Search code examples
scikit-learncross-validationvalueerror

Cross Val Score with Elastic Value Error for parameters


I was trying to implement a simple Elastic Net Regression in python using the cross_val_score() function and nested cross validation, but it wont let me pass my parameters. It keeps stating a ValueError from an invalid parameter for my l1_ratio, which I do not understand why given it is between 0 and 1.

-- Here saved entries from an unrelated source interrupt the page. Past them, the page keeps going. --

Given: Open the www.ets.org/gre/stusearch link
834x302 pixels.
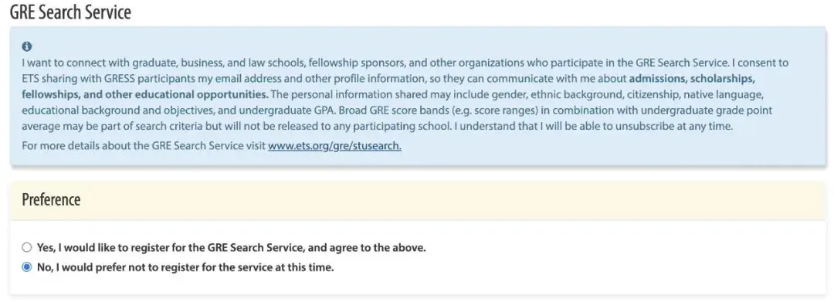Looking at the screenshot, I should [x=334, y=145].
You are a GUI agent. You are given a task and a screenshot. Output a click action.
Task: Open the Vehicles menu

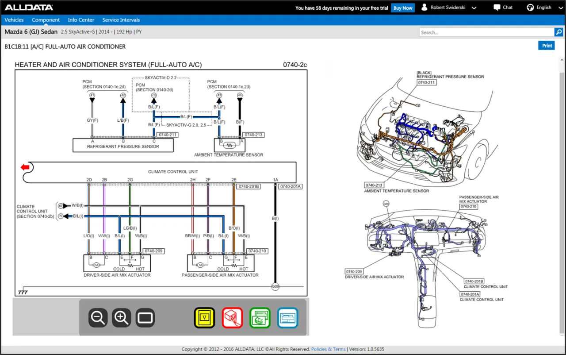point(14,20)
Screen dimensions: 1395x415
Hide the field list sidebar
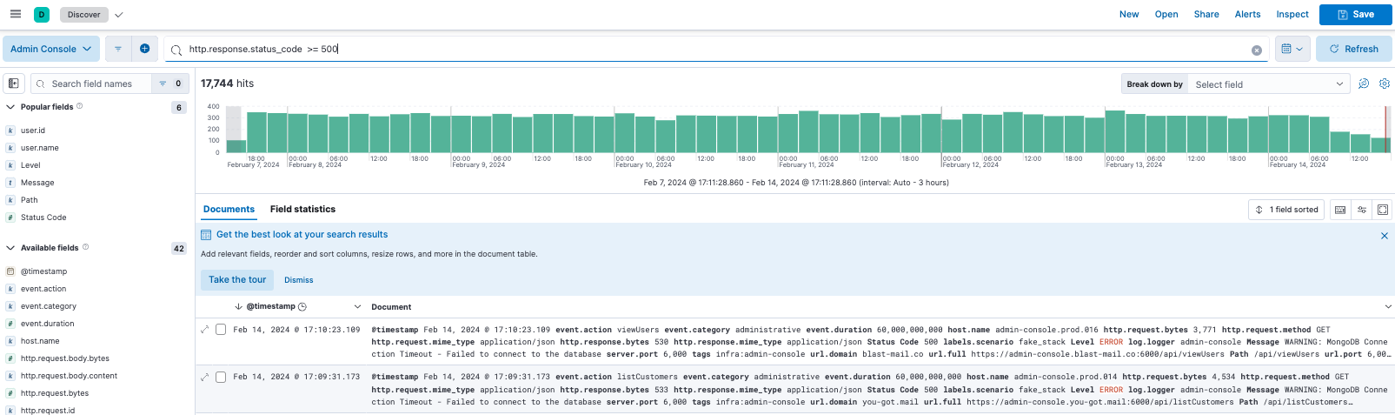click(14, 84)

ValueError: Invalid parameter l1_ratio for estimator Pipeline(steps=[('preprocessor',
                 ColumnTransformer(remainder='passthrough',
                                   transformers=[('cat', OneHotEncoder(), [0]),
                                                 ('num', StandardScaler(),
                                                  slice(1, 37, None))])),
                ('model', ElasticNet(random_state=42))]).
Check the list of available parameters with `estimator.get_params().keys()`.

My code:

cv_outer=KFold(10, shuffle=True)
cv_inner=KFold(10, shuffle=True)
models_params = {
    'en': (LREN(random_state=42), # Elastic Net
        {'l1_ratio': [0,0.25,0.5,0.75,1]
         ,'alpha':[1e-2,1e-1,1,1e1]})
# My first column is Categorical, the other 36 are numerical
preprocessor = ColumnTransformer(
                    transformers=[
                        ('cat', OneHotEncoder(), [0])
                        ,('num', StandardScaler(), slice(1,37))
                    ]
                    ,remainder = 'passthrough')
# Store Results
average_scores = dict()
for name, (model, params) in models_params.items():
    mymodel = Pipeline(steps = [('preprocessor', preprocessor),
                                ('model', model)
                                ])
        # this object is a regressor that also happens to choose
        # its hyperparameters automatically using `inner_cv`
    optimize_hparams = GridSearchCV(
            estimator = mymodel, param_grid=params, n_jobs = -1,
            cv=cv_inner, scoring='neg_mean_absolute_error')
# estimate generalization error on the outer-fold splits of the data
    outer_folds_scores = cross_val_score(
        optimize_hparams,
        X, y, cv=cv_outer, scoring='neg_mean_absolute_error')

Solution

  • You could try define your grid such as:

    models_params = {
            {'model__l1_ratio': [0,0.25,0.5,0.75,1],
             'model__alpha':[1e-2,1e-1,1,1e1]}
        }